### Source text

=-=-=

A fellow visitor surprisingly asked me (of all questions, huh!) "How is your heart, my dear?" I was a bit stunned...

Aired with confidence, I answered her, "fine & de-cluttered..."

Finally, I had the courage to dump all those "stuff" accumulated through the years. The frustrations, annoyances, fears, anger, apathy, compromises (name it..I have it...) piled up inside me. Sadly, I tolerated it for quite some time.

Apparently, so much had happened in the past:

I've known death and birth;


I've been brave and scared;


I've hurt, I've helped;


I've been honest, I've lied;


I've destroyed, I've created;


I've been with people, I've been lonely;


I've been loyal, I've betrayed;


I've decided, I've waffled;


I've laughed and I've cried.


Gone were my frail heart & my frayed history-


And now, another day begins...

Friday, July 14, 2006

To Those Who Have Loved and Lost




Thank God it’s Friday!
I loved Fridays.
Not just about its “Joe’s” day, but kinda relieving that it’s the last day of work.
And I’m sick: migraine, slight fever and severe cold, whew!
I just wanna rest & relax & enjoy my new fone & unfortunately, my number as well…
As I wait til work’s over, I am feelin’ a bit melancholic and just couldn’t help but ponder on what Deanne had sent me tru gmail. It goes:



To Those Who Have Loved and Lost:

Anyone who has gone through the agony of losing someone she loves so much will still wish against all odds to have that love back again.
But, sometimes a love lost is a love gone forever.
No amount of hope can bring to life a relationship that just died a natural death.
Set yourself free.
Let your heart spread its wings and fly.

Remember, it may rain for 40 days and 40 nights, but still will not rain forever.
One day the pouring will stop and there will be plenty of branches where you can find rest.
One of these is where you will build your nest and start over again.
It's never too late.
Remember, you may find love and lose it but, "When love dies, you never have to die with it.”

Remember that you cannot be a redeemer all your life.

The best way to weigh a relationship is out in the test of fire.
You cannot be a sooner of your mistake forever.
Remember, we all fail and make wrong decisions but our blunders are meant not to bury us deep in misery but to teach us the valued lessons of life.

Loving is always a learning process.

With love, we learn how to care and sacrifice.
We learn to share and reach out.
We learn to be unselfish and give more than we can.

And when everything doesn't end well, we learn how it feels to fall, we strive to get back on our feet and move on.
This is where we learn that "Life doesn't end where our heartaches begin".

There is no future in a relationship of lies and selfishness.
It's true, there's life in love.
But, there can still be life even after losing love if you leave the past behind and let your heart heal and give you the chance to find yourself again.

The success of a relationship lies not only in the beauty of its beginning but in its
consistency.
Make a choice not on impulse but a decision based on a healthy balance of mind and heart.
Let us always remember that "Happiness is not a matter of destiny but a matter of choice.”

There comes a time in our lives when we chance upon someone so nice and beautiful and we just find ourselves getting so intensely attracted to that person.

=-=-=

### Jobs
a – According to the blog post, who sent the message the writer ponders while waiting for work to end?
b – In the blog post, take the stretch from "And I’m sick: migraine, slight" through "love gone forever." and write it out again with "migraine" swapped for "headache".
c – Pick up the blog post on love and loss where it stops, and keep writing it.
None of the items that come after this are needed.

=-=-=

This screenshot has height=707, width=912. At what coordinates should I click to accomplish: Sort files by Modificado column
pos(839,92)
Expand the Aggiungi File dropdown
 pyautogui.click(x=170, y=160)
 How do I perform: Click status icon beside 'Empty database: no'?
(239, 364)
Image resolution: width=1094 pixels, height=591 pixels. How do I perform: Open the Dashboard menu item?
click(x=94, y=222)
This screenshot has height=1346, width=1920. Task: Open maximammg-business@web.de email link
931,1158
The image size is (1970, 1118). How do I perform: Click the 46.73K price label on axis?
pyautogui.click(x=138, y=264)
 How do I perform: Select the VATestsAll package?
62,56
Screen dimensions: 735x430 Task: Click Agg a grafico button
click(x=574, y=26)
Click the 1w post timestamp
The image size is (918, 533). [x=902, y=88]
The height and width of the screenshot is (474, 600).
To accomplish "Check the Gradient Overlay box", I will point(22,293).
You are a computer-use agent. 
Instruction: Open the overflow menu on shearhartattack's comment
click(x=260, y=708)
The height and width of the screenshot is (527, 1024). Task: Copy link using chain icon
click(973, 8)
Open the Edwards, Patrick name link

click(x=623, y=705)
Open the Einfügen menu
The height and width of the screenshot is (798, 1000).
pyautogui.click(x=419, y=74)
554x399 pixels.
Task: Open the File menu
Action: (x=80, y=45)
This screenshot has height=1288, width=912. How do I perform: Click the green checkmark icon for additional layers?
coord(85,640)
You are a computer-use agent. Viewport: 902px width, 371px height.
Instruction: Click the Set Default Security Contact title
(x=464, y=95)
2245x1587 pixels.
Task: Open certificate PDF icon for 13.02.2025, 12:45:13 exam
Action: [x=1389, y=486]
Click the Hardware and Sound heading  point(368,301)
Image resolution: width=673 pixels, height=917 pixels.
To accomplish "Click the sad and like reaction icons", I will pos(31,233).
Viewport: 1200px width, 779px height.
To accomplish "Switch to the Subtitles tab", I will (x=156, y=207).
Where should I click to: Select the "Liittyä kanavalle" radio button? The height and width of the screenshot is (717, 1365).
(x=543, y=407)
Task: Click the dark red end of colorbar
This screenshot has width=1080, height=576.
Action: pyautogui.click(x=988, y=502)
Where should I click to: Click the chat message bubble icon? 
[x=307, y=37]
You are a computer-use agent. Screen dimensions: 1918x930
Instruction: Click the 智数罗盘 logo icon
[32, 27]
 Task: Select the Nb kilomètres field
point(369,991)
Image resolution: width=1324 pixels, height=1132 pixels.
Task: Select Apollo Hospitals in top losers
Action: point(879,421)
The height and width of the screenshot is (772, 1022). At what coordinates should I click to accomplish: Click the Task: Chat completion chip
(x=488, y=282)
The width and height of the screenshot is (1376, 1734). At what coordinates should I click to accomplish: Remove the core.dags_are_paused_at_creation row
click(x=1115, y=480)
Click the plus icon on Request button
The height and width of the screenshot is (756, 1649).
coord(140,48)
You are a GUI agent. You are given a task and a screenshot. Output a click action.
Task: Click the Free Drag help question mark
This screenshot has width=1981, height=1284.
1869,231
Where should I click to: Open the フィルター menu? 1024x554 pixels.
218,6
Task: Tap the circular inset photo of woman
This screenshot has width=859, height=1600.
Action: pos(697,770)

=-=-=

### Task results
a – Deanne sent it through gmail.

b –
And I’m sick: headache, slight fever and severe cold, whew!
I just wanna rest & relax & enjoy my new fone & unfortunately, my number as well…
As I wait til work’s over, I am feelin’ a bit melancholic and just couldn’t help but ponder on what Deanne had sent me tru gmail. It goes:



To Those Who Have Loved and Lost:

Anyone who has gone through the agony of losing someone she loves so much will still wish against all odds to have that love back again.
But, sometimes a love lost is a love gone forever.

c –
This feeling soon becomes part of our everyday lives and eventually consumes our thoughts and actions.
The sad part of it is when we begin to realize that this person feels nothing more for us than friendship.
We start our desperate attempt to get noticed and be closer but in the end our
efforts are still unrewarded and we end up being sorry for ourselves.

"You don’t have to forget someone you love.
What you need to learn is how to aceppt the verdict of reality without being bitter or sorry for yourself.
You would better off giving that dedication and love to someone more deserving.”
Don't let your heart run your life, be sensible and let your mind speak for itself.

Listen not only to your feelings but to reason as well.
Always remember that if you lose someone today, it means that someone better is coming tomorrow.

"If you lose love, that doesn’t mean that you have failed in love.
Cry if you have to, but make sure that the tear washes away the hurt and the bitterness that the past left you with.

Let go of yesterday and love will find it’s way back to you.”
And when it does, pray that it may be the love that will stay and last a lifetime.

A woman on the rebound could easily fall for sweeping emotions and be made to falsely believe that she finally stumbled upon the right man when what she just found is only someone to cover up for the love she lost.
A man who makes promises with words and not with actions may never live up to fulfill them.
"It’s true that love can wait forever but it is crazy to stubbornly hope for someone who doesn’t even care or understand how we feel.”

Loving someone is never a sin.
It is what people do out of love that sometimes makes it all wrong.
The selfish desire to want that person is what makes it a sin.
Don't think only of your feelings for real love doesn't have a place for selfish people.

When there is love, there is always sacrifice.

When we love someone, we never easily give up on that person.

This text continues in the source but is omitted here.